One of the primary functions of most computer programs is to manipulate data, some or all of which may involve interaction between the program and a computer user. In commercial situations, it is important that such interactions take place in the native language of each user. Cultural data should also observe the correct customs.
When you write programs to support multilanguage operation, you must also consider the fact that languages can be represented within the computer system by one or more codesets. Because of the requirements of different languages, characters in codesets may vary in both size (8-bit, 16-bit, and so on) and binary representation.
You can satisfy the preceding requirements by writing programs that make no hard-coded assumptions about language, cultural data, or character encodings. Such programs are said to be internationalized. Data specific to each supported language, territory, and codeset combination are held separately from the program code and can be bound to the run-time environment by language-initialization functions.
Digital UNIX provides the following facilities for developing internationalized software, defining localization data, and announcing specific language requirements:
The rest of this chapter describes each of the these facilities in more detail.
The discussion and examples in this chapter focus on functions provided in the Standard C Library. Refer to Chapter 4 and Chapter 5 for information about using functions in the curses, X, and Motif libraries.
The ISO codesets cover the major European languages. Several of these codesets allow for the mixing of major languages within a single codeset. All ISO codesets are a superset of the ASCII codeset and therefore allow systems to support languages other than English without invalidating existing software that is not internationalized. The Digital UNIX operating system provides locales that use the ISO 8859-1 (Latin 1) and ISO 8859-7 (Latin/Greek) codesets.
Subsets that support localized variants of the operating system may include locales based on additional ISO codesets.
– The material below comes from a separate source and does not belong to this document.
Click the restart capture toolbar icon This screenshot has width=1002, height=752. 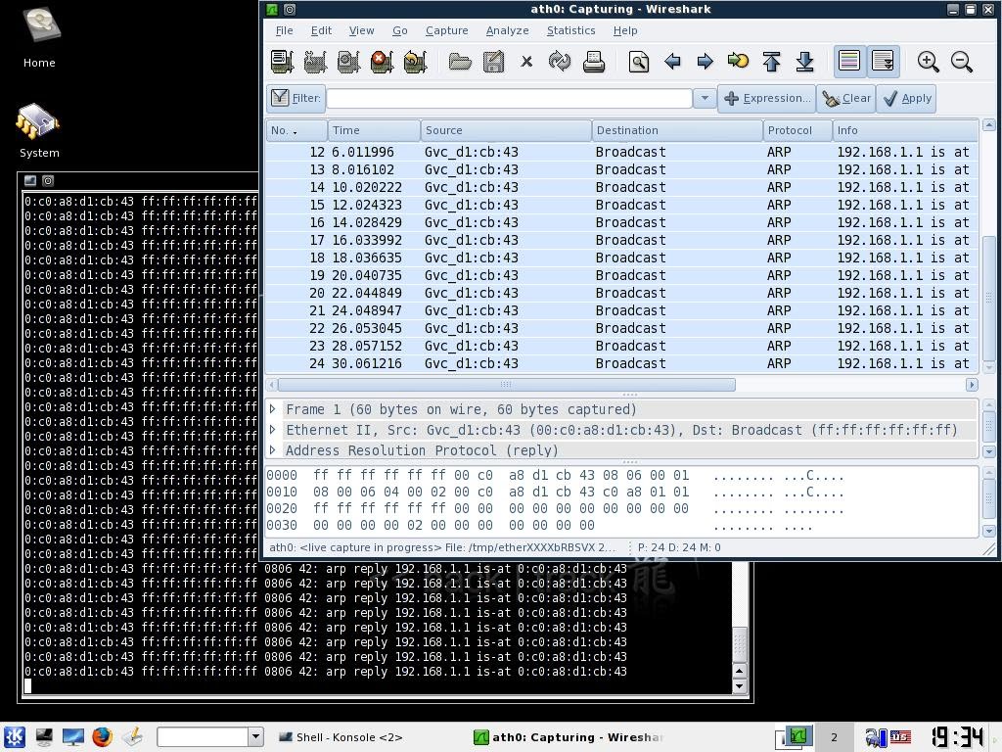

For example, the optional language variant subsets included with Digital UNIX to support Czech, Hungarian, Polish, Russian, Slovak, and Slovene provide locales based on the ISO 8859-2 (Latin 2) codeset. Following is a complete list of ISO codesets, along with the languages that they support:
Western European languages, including Catalan
Eastern European languages
Afrikaans, Catalan, Dutch, English, Esperanto, German, Italian, Maltese, Spanish, and Turkish
Danish, English, Estonian, Finnish, German, Greenlandic, Lappish, Latvian, and Lithuanian
Bulgarian, Byelorussian, English, Macedonian, Russian, Serbo-Croatian, and Ukranian
Arabic
Greek
Hebrew
Danish, Dutch, English, Finnish, French, German, Irish, Italian, Norwegian, Portuguese, Spanish, Swedish, and Turkish
Danish, English, Estonian, Finnish, German, Greenlandic, Icelandic, Sami (Lappish), Latvian, Lithuanian, Norwegian, Faroese, and Swedish
Another ISO codeset supported by utilities on a standard Digital UNIX operating system is ISO 6937:1983. This codeset, which accommodates both 7-bit and 8-bit characters, is used for text communication over communication networks and interchange media, such as magnetic tape and disks.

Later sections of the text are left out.